AUFGABE A »
Beantworten Sie zum Text über zwiegenähte Schuhe:
(i) Womit wird der Schaft statt mit einem Rahmen direkt vernäht?
(ii) Wie heißt die Naht, die Schaft und Brandsohle verbindet?
(iii) Welche Naht befestigt die Laufsohle?
AUFGABE B » Aktualisieren Sie im Text über zwiegenähte Schuhe den Abschnitt von „Beim zwiegenähten Schuh“ bis „formhaltig und wasserresistent.“, indem Sie ihn wiedergeben und darin „Laufsohle“ durch „Außensohle“ ersetzen.

SEITENTEXT »
⟨
Die zwiegenähte Machart ist eine der langlebigsten Konstruktionen des traditionellen Schuhmacherhandwerks. Sie verbindet Stabilität, Reparaturfreundlichkeit und eine unverwechselbare handwerkliche Optik. Statt mit einem Rahmen wird der Schaft direkt mit der Brandsohle vernäht – anschließend folgt eine zweite Naht, die die Laufsohle befestigt. Das Ergebnis ist ein Schuh, der Jahrzehnte überdauern kann.
Beim zwiegenähten Schuh wird zuerst der Schaft mit der Brandsohle vernäht – das ist die sogenannte Einstechnaht. Danach folgt die Doppelnaht, welche die Laufsohle befestigt. Beide Nähte sind von außen sichtbar und bilden das typische, kräftige Nahtbild am Sohlenrand. Durch den direkten Sohlenaufbau ohne Rahmen bleibt der Schuh besonders stabil, formhaltig und wasserresistent.
⟩
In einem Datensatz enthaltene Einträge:
⟨
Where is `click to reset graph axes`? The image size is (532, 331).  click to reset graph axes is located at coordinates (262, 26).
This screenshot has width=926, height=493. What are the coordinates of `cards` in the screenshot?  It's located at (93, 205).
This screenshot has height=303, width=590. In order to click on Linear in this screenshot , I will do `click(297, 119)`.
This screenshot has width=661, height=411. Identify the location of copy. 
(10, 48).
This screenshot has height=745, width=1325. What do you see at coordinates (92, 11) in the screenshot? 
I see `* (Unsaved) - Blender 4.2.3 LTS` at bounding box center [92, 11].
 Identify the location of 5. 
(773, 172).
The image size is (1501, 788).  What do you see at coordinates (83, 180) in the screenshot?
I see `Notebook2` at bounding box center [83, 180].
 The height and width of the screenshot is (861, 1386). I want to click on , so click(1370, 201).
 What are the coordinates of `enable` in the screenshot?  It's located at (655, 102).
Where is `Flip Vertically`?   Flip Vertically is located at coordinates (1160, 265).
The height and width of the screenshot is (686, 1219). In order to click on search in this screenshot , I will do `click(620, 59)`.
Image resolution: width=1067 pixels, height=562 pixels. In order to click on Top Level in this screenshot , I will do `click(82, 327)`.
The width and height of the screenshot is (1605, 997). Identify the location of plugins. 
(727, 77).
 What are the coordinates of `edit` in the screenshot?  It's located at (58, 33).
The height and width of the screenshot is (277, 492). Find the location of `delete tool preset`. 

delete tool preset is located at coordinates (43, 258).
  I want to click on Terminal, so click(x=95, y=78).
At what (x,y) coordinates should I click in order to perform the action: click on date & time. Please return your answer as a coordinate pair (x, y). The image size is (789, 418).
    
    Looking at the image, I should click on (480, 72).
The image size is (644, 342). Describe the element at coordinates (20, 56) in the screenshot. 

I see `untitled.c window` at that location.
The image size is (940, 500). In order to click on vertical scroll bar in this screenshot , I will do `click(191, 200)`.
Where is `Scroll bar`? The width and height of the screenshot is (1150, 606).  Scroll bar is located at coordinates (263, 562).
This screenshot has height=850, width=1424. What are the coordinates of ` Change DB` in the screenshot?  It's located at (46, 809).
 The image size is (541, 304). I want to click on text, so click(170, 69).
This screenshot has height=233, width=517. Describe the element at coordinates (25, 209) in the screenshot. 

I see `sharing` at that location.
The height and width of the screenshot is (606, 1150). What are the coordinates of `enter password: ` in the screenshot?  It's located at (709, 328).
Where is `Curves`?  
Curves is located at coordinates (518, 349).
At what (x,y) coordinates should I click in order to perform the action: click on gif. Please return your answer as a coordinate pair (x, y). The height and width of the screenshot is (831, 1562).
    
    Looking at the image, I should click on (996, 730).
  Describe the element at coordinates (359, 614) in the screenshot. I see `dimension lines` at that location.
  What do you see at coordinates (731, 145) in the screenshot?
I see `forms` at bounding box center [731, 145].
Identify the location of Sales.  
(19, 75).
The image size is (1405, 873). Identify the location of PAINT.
⟩
LÖSUNG A »
(i) Mit der Brandsohle.
(ii) Einstechnaht.
(iii) Die Doppelnaht.

LÖSUNG B »
Beim zwiegenähten Schuh wird zuerst der Schaft mit der Brandsohle vernäht – das ist die sogenannte Einstechnaht. Danach folgt die Doppelnaht, welche die Außensohle befestigt. Beide Nähte sind von außen sichtbar und bilden das typische, kräftige Nahtbild am Sohlenrand. Durch den direkten Sohlenaufbau ohne Rahmen bleibt der Schuh besonders stabil, formhaltig und wasserresistent.